Work instructions = For the data that follows, state how many lines hold the string "agent", giving the number by itself.

Material for the task Start Marker

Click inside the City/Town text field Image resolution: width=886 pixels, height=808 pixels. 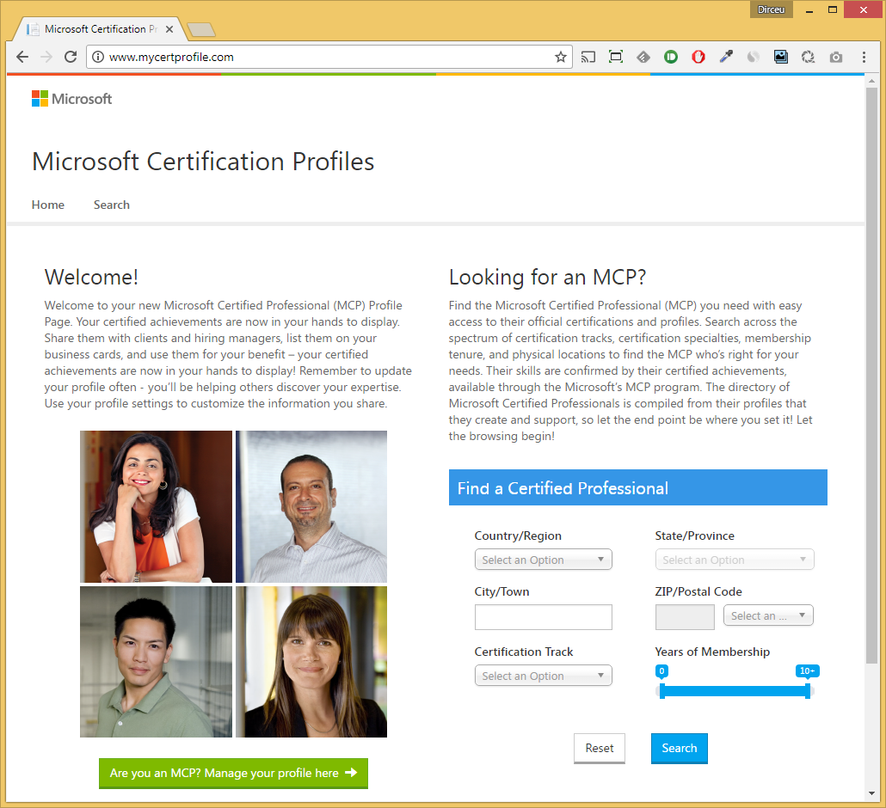[543, 616]
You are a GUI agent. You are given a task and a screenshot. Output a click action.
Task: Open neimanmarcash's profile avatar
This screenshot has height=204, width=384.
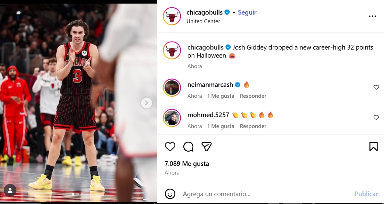pyautogui.click(x=172, y=87)
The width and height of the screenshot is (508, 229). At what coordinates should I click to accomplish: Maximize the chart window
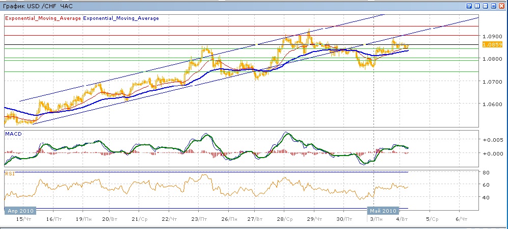493,6
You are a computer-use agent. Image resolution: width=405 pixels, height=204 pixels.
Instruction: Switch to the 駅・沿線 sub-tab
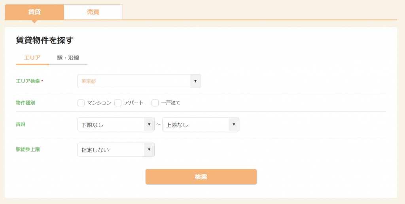[x=68, y=58]
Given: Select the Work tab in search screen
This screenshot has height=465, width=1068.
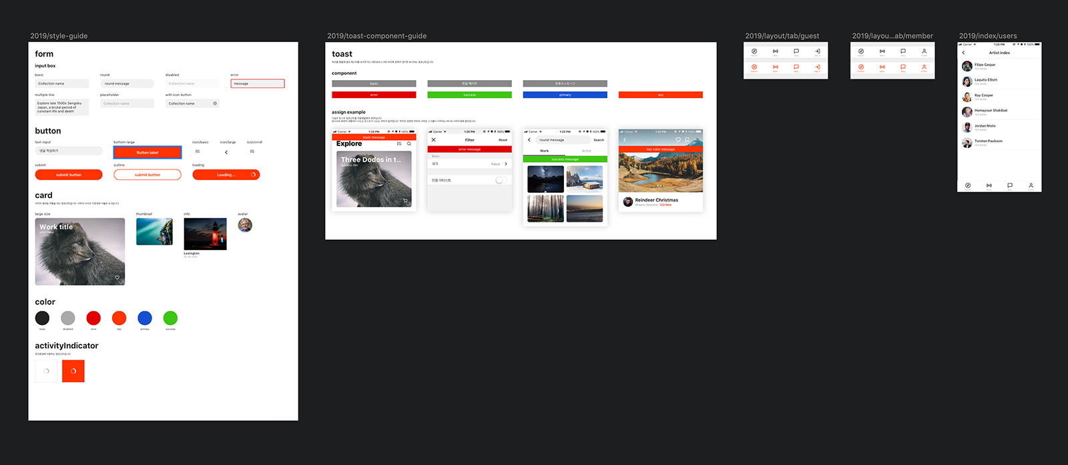Looking at the screenshot, I should [x=544, y=151].
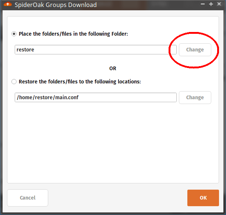Click the 'Place the folders/files in the following Folder' label

coord(73,34)
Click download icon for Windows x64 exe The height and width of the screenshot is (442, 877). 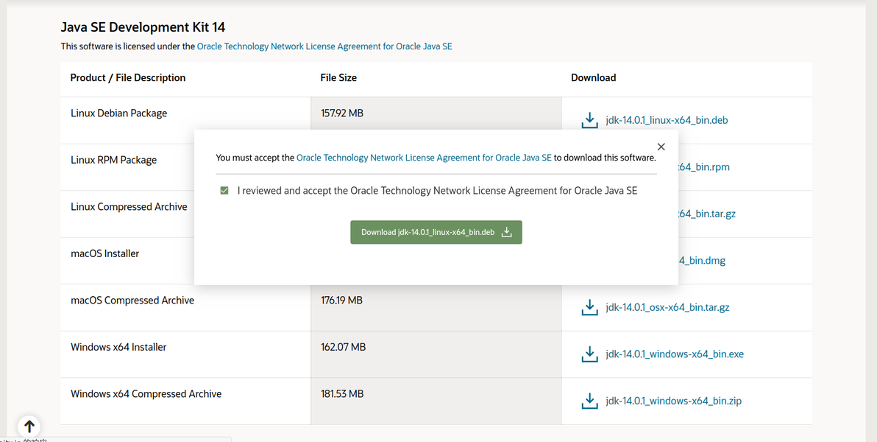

Material for the task End Marker

Answer area = 2